US 12,423,118 B2
Robotic process automation using enhanced object detection to provide resilient playback capabilities
Sudhir Kumar Singh, Dublin, CA (US); Jesse Truscott, Petaluma, CA (US); Virinchipuram Anand, San Ramon, CA (US); and Harshil Lodhiya, Vadodara (IN)
Assigned to Automation Anywhere, Inc., San Jose, CA (US)
Filed by Automation Anywhere, Inc., San Jose, CA (US)
Filed on Dec. 31, 2020, as Appl. No. 17/139,842.
Claims priority of provisional application 63/060,541, filed on Aug. 3, 2020.
Prior Publication US 2022/0032471 A1, Feb. 3, 2022
Int. Cl. G06F 9/451 (2018.01); B25J 13/06 (2006.01); G06F 3/0485 (2022.01)

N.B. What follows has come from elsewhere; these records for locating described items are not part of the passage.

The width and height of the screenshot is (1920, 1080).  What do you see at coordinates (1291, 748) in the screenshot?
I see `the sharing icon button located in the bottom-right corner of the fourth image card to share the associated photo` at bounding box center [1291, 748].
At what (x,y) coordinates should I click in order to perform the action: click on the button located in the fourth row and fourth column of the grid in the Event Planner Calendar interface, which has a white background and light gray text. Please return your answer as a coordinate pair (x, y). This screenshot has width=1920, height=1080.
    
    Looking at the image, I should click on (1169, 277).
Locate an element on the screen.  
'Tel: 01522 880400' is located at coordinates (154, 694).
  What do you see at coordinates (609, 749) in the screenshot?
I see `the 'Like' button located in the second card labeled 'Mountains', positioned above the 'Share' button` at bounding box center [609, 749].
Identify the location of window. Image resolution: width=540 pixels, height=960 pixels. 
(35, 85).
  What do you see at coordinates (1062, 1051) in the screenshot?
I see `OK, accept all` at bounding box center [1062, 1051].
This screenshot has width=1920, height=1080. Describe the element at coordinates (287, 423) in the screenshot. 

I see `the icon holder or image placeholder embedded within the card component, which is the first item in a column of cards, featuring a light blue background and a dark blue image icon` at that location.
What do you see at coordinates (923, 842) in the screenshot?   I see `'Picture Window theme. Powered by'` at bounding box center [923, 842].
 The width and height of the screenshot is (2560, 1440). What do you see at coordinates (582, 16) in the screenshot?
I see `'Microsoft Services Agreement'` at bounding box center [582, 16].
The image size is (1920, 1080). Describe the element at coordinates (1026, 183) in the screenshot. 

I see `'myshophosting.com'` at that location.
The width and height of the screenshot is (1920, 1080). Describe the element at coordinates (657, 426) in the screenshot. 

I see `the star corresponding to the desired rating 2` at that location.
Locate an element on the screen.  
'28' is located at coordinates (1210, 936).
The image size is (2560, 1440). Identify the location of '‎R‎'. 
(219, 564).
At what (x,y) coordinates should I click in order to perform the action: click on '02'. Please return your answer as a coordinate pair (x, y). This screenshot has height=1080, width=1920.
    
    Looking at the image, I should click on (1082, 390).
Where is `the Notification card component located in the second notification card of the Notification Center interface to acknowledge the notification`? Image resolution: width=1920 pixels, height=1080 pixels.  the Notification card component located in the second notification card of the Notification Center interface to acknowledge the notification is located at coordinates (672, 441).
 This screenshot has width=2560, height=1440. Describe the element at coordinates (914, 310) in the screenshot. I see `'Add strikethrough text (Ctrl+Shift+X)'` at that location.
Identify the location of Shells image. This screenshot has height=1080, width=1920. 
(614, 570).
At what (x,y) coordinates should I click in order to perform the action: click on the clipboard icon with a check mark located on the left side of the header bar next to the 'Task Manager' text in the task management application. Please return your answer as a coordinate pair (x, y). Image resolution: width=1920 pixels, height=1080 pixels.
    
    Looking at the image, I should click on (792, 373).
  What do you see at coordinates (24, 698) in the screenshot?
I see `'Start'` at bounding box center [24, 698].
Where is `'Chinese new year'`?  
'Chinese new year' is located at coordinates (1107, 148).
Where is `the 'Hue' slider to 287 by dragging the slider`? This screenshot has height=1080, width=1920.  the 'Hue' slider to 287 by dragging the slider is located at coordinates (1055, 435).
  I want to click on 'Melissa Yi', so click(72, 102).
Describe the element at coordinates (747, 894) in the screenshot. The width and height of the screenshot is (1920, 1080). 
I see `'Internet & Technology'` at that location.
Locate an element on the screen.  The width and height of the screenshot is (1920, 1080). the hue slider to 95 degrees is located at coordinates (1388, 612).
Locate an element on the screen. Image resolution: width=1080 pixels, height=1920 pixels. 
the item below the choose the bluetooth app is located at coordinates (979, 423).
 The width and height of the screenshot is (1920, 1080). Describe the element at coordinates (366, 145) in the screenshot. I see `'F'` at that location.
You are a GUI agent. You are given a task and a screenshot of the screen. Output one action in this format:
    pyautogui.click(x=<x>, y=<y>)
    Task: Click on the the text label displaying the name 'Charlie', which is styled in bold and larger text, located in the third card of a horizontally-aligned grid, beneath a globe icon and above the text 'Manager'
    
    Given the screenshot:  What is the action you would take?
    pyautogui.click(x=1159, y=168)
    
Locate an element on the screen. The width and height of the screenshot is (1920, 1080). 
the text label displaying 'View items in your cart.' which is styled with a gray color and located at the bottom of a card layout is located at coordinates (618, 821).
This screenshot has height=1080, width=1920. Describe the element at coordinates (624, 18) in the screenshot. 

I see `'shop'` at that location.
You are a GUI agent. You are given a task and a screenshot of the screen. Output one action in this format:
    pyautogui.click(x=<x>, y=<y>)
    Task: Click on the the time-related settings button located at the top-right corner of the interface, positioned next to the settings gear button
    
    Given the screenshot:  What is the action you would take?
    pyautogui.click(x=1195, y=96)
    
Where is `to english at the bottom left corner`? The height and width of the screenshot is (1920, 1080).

CPC G06F 9/451 (2018.02) [B25J 13/06 (2013.01); G06F 3/0485 (2013.01); G05B 2219/32128 (2013.01); G05B 2219/50391 (2013.01)] 20 Claims
OG exemplary drawing
 
1. A computer-implemented method for facilitating execution of a robotic process automation, the method comprising:
capturing an initial image of an initial user interface (UI) presented on a display device by an application program operating on a computing device;
detecting a plurality of UI controls of the initial UI within the captured initial image by programmatic examination of the captured initial image;
detecting positioning data and sizing data for each of the UI controls of the initial UI;
detecting a plurality of UI text labels of the initial UI within the captured initial image by programmatic examination of the captured initial image;
detecting positioning data and sizing data for each of the UI text labels;
associating the UI text labels to the UI controls based on the positioning data and the sizing data for the UI text labels and for UI controls of the initial UI;
recording a series of user interactions with a plurality of different ones of the UI controls of the initial UI;
subsequently capturing a subsequent image of a subsequent UI presented on a display device, the subsequent UI being generated by the same application program as the application program generating the initial UI, with the same application program operating on a computing device and presenting the subsequent UI on a display device;
detecting a plurality of UI controls of the subsequent UI within the captured subsequent image by programmatic examination of the captured subsequent image;
detecting positioning data and sizing data for each of the UI controls of the subsequent UI;
detecting a plurality of UI text labels of the subsequent UI within the captured subsequent image by programmatic examination of the captured subsequent image;
detecting positioning data and sizing data for each of the UI text labels of the subsequent UI;
associating the UI text labels to the UI controls based on the positioning data and the sizing data for the UI text labels and for UI controls of the subsequent UI;
matching the UI controls of the subsequent UI to the UI controls of the initial UI, the matching using the UI text labels that are associated with the respective UI controls of the initial UI and the subsequent UI; and
programmatically causing one or more interactions of the series of user interactions previously recorded with respect to at least one of the UI controls of the initial UI to be provided to and induced on at least one of the UI controls of the subsequent UI that has been matched to the at least one of the UI controls of the initial UI,
wherein the detecting positioning data and sizing data for the UI controls of the subsequent UI identifies at least a boundary box for each of the UI controls,
wherein the associating of the UI text labels to the UI controls is based on a separation distance and a direction from each of one or more of the UI controls to each of one or more of the UI text labels, and
wherein at least one of the UI text labels being associated with at least one of the UI controls is positioned external to the boundary box for each of the corresponding one or more of the UI controls.